SSR Mining Inc., formerly Silver Standard Resources is a Denver-based gold, silver, copper, lead and zinc producer that owns the largest silver mine in Argentina. In addition it engages in exploration activity throughout the Americas (5 countries) and Turkey. In 2020, SSR Mining merged with Alacer Gold. Since the merger, the company has moved headquarters to Denver, Colorado. Rodney P. Antal is now the president and CEO of SSR mining (replacing Paul Benson after the merger closed). In February 2021, SSR Mining announced that Alison White would be the new executive vice president and CFO (replacing Greg Martin). In addition, the rest of the executive team at SSR mining was added following the closure of the merger between SSR and Alacer Gold. Stewart Beckman is the executive vice president and COO (replacing Kevin O'Kane at the time of merger); F. Edward Farid is the vice president and CCDO (chief corporate development officer). Michael J. Sparks is the vice president and chief legal and administrative officer. In addition, the rest of the leadership team and information can be found on their website. The merger created a company worth $4.0 billion

==Active mines==

===Puna Operations===

The Puna Operations are in the Jujuy Province, Argentina. They include the Chinchillas and Pirquitas mines.
The Pirquitas mine is located in north-west Argentina. Reserves there are enough to keep it producing for 14.5 years at an average annual rate of 10 million ounces for silver and 2,500 tonnes for tin. In 2010, its first year of production, it produced 6.3 million ounces of silver, almost 70% of that in the second half. According to an analyst at Blackmont it will become "one of the world's primary silver mines".

The Chinchillas mine supplies ore to the Pirquitas processing facility.

===Marigold mine===

Located in Humboldt County, Nevada, United States, the gold mine started operations in 1988.
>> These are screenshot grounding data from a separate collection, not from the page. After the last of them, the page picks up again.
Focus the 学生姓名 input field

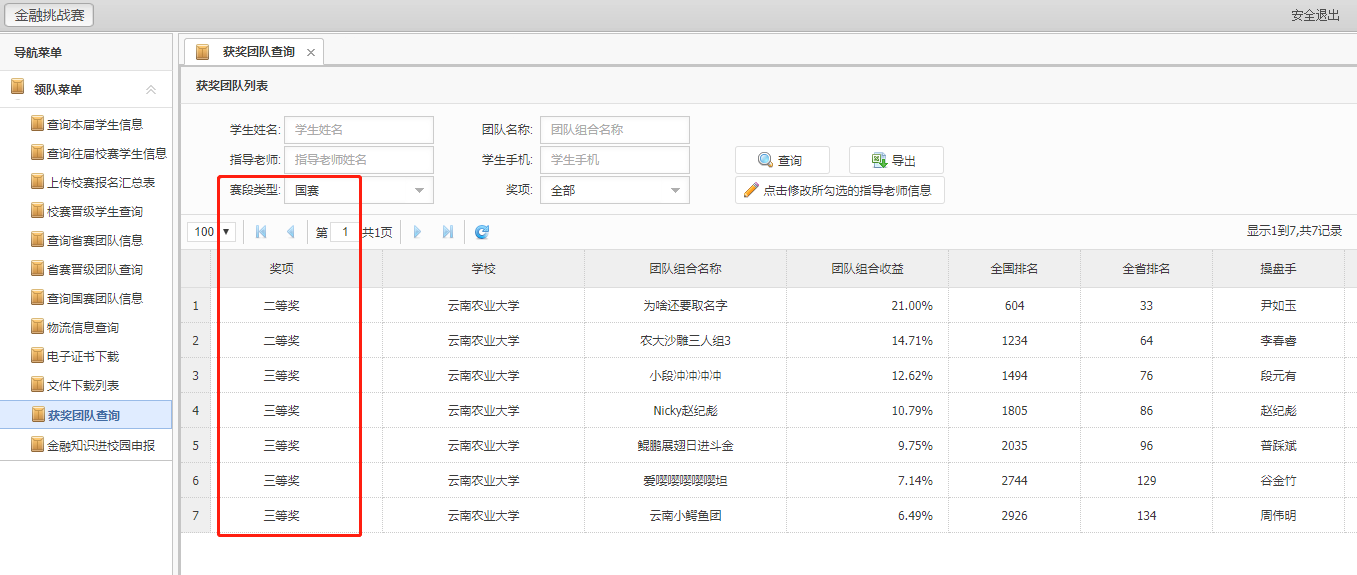[x=358, y=130]
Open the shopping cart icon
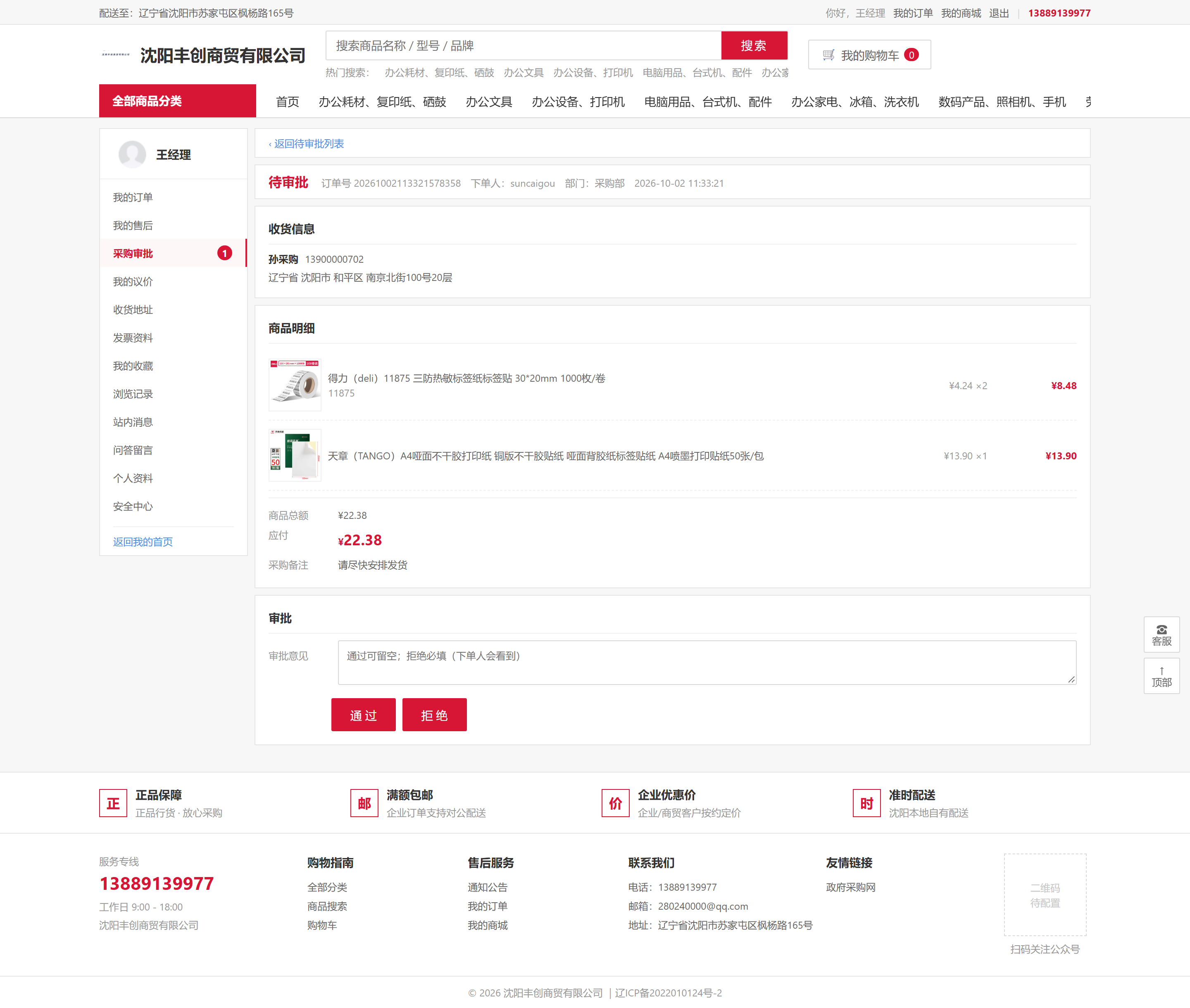This screenshot has height=1008, width=1190. [828, 55]
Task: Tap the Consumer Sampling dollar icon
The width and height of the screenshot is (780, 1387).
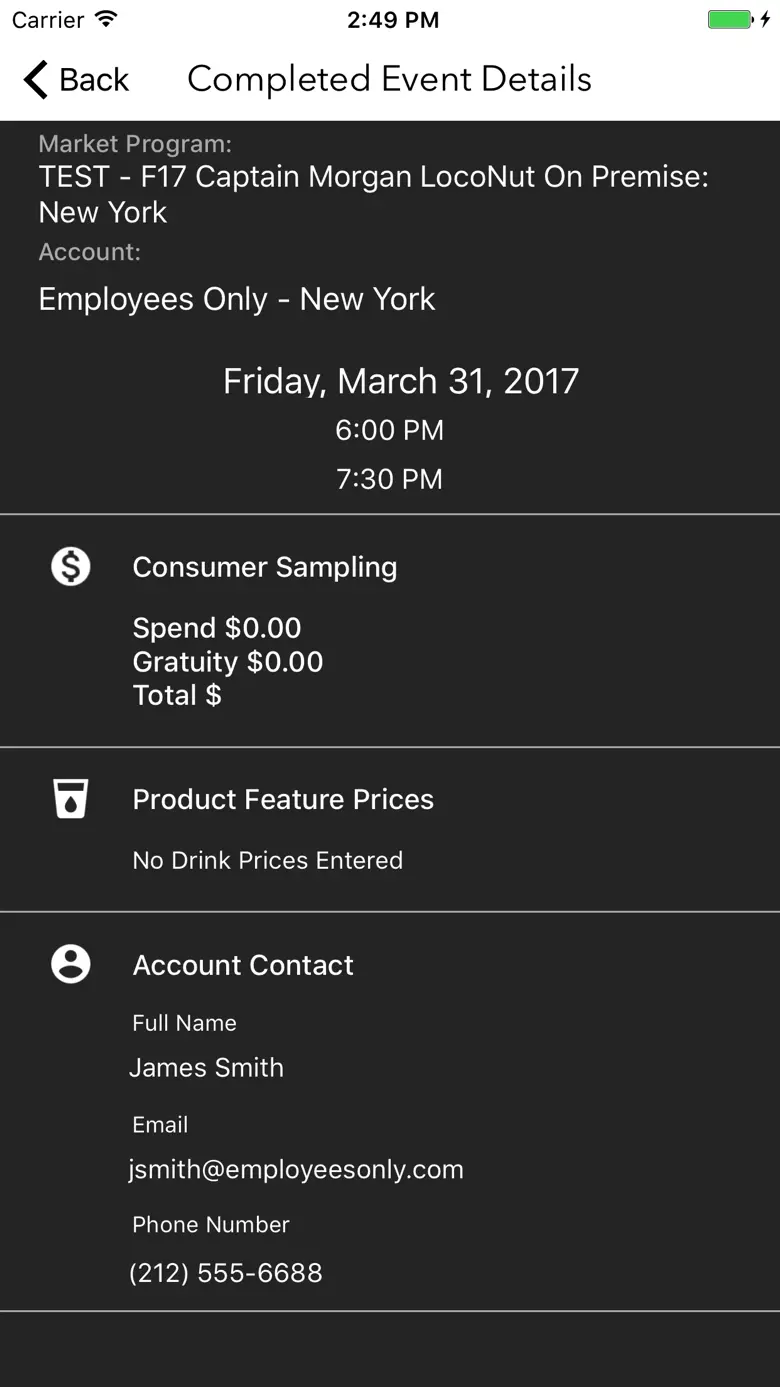Action: (71, 567)
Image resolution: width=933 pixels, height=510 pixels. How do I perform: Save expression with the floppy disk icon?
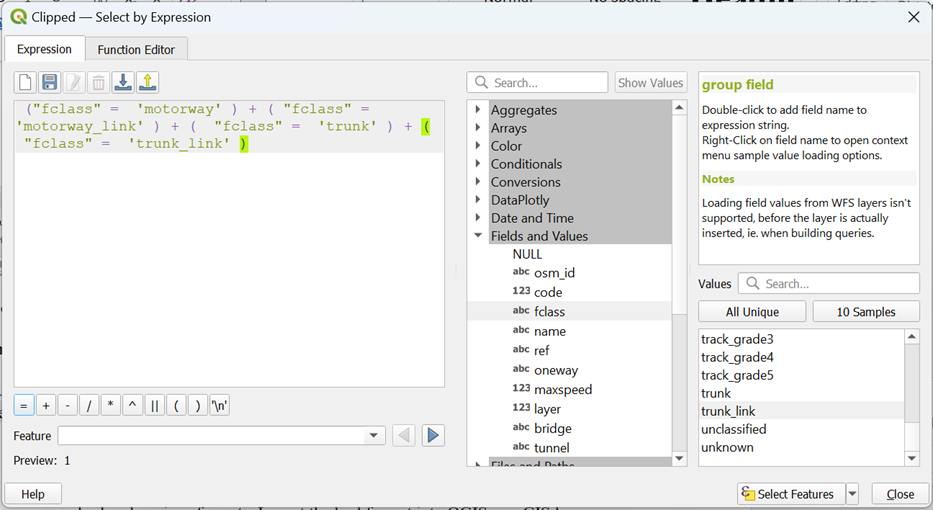(49, 83)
===Seabee Gold Operation===

Located near Laonil Lake, Saskatchewan, Canada, the mine has started operations in 1991. The Seabee Mine Aerodrome services the mine

==Projects==
In December 2010 it sold the Snowfield and Bruceback projects to Pretium Resources for C$442 million.

In August 2011 it sold Australian silver project Bowdens (97.1 million ounces in measured/inferred silver resources) to gold miner Kingsgate Consolidated for $75 million, $65 million of which will be paid when the deal closes (a portion of which is Kingsgate company shares).